In our preparation for energy self-sufficient settlement, we realised that a reasonable size battery bank is going to be quite expensive - both initially, and periodically, if you need to replace worn-out batteries with new ones.
The key thing is that, if you want to have a decent battery capacity (say, 500 Ah @ 12V) you need several typical batteries to be connected in parallel, or you have to look for specialist, high capacity single battery, which is rare and expensive.
Even if you couple standard batteries, to get the capacity, at the beginning, you will need to replace the whole bank, even if just a single battery gets damaged. Otherwise, you’ll end up with a set of batteries with various capacities (each battery ‘matures’ sightly different way), whch means a lot of parasite currents flowing among them, thus a lot of energy wasted. That is exactly why industrial UPSes (Uninterruptible Power Systems) always have all their batteries replaced - not just the one that failed.
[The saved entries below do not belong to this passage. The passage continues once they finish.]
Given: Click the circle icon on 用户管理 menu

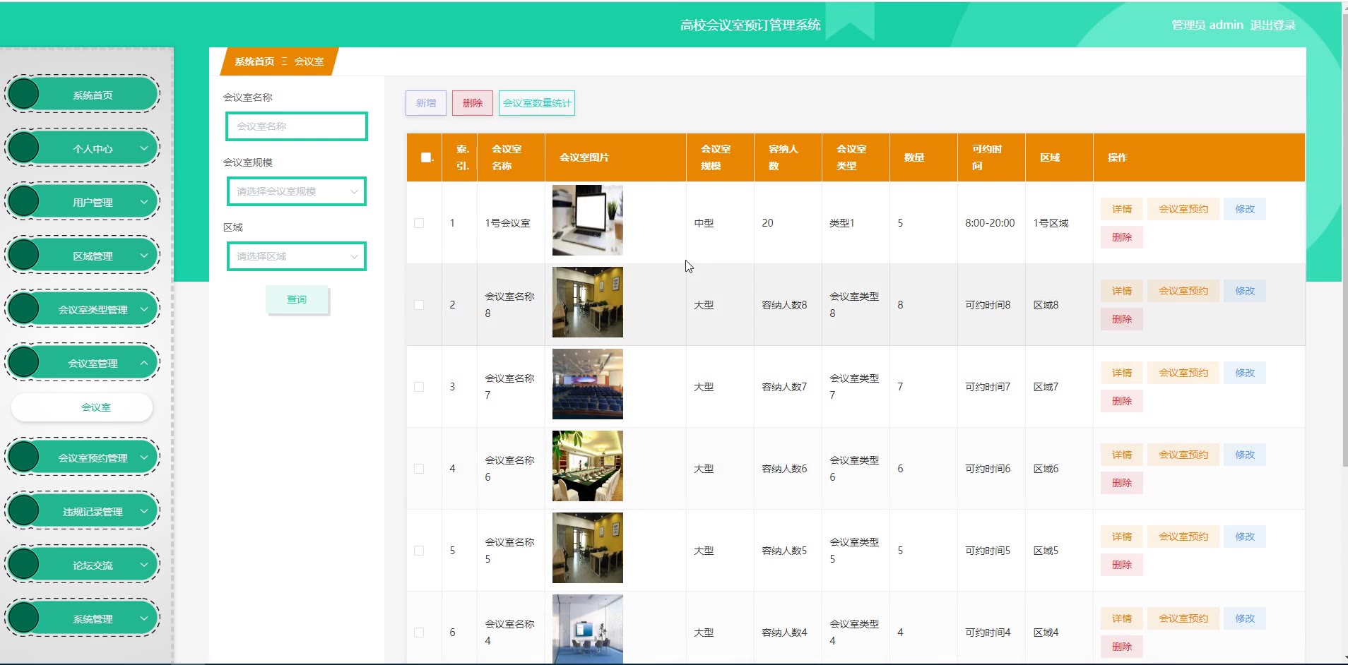Looking at the screenshot, I should (x=24, y=201).
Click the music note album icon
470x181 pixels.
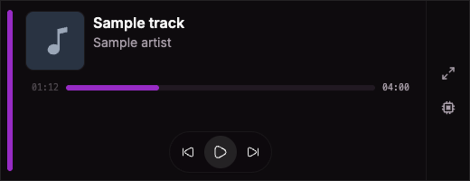[57, 41]
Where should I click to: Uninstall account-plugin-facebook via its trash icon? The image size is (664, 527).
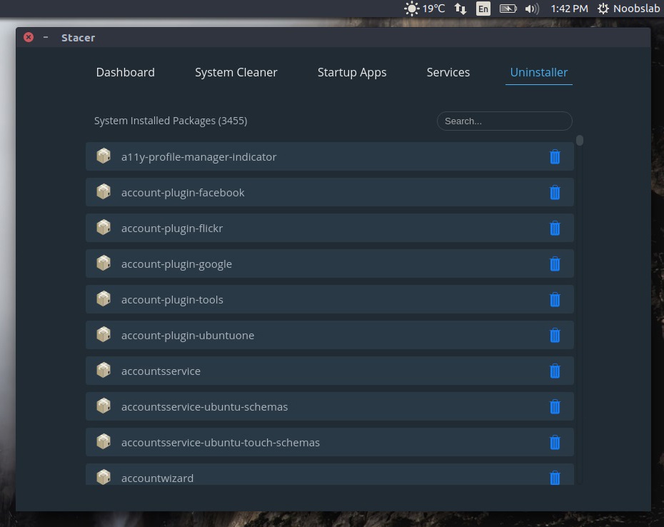[x=555, y=192]
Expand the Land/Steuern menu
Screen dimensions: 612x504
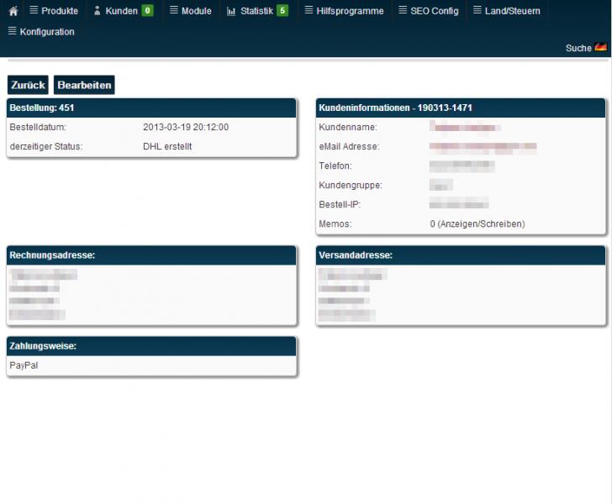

Well, having in mind that we are preparing a solution for people who have strict budget and will likely need their batteries being replaced quite often (continous power cycling instead of stand-by regime), we defined our needs as follows:
We need to have a battery bank capable to adopt various batteries (while all lead-acid type - that’s for Mark I), with various capacity. Ideally, it will adopt recycled batteries, being available at a fraction of cost (in Poland it is ~$7 vs. ~$75).
We need to have a technology to recycle lead-acid batteries, either newly obtained, or those aalready being used, if their capacity drops below accepted level.
The bank has to maintain all batteries equally charged (measured by their output voltage), and to produce designed energy (be it @12V DC, or a multiplication of it, for the serial/parallel combination).
So, thanks to our friends from Warsaw hackerspace, we got to the following design:
- We have two know-hows for battery recycling. One is simply a specialised charger. The worn-out battery is being charged several times, according to the regenerative algorythm. It will help in most cases, at least to keep battery going for a year or so.
For serious cases, we shall use ‘wet’ technology, which uses special regenerative electrolyte, another charging regime and finally, fresh electrolyte replacement. This is rather heavy chemstry, which includes also problems of acid neutralisation and disposal - however, fully doable.
- We have designed a ‘matrix’ of chargers, being independently controlled by the software, taking indvidual care of every battery in the bank. Diagnostics, charging and monitoring will be done real time from a dedicated laptop. This will compensate all individual discrepancies among batteries, making them work like a set of brand new cells. The solution is scalable from 8 up to 32 batteries, which means the possible saving is ~$550 to ~$2200 (Polish price level, again).
Now, what we need to do is:
A. Set up a ‘dry’ and ‘wet’ battery regeneration workplaces, including all necessary consumables and proper waste disposal.
B. Set up a small-scale, 8 batteries ‘matrix’, with control circuits, laptop and software, with internet monitoring access for interested viewers.
C. Get 8-10 disposed car (or similar) batteries, regenerate them, using both technologies and install them in the matrix.
D. Run a mid-term test (up to 3 months), using the matrix for daily activity, batteries being charged from various sources, if possible.
E. Finally, make a report and full-blown documentation and publish it (as we always do) as CC-BY-SA.
In the project, all labor will be provided free. We shall only need to buy electronics and chemical equipment. Batteries - by default - will be bought from the scrapyard.
If you decide to support the project, we shall produce and share quality output that will save every sustainable settler buckets of bucks, and help them to be even less dependent from the battery manufacturers. The solution will be scalable and transferable worldwide.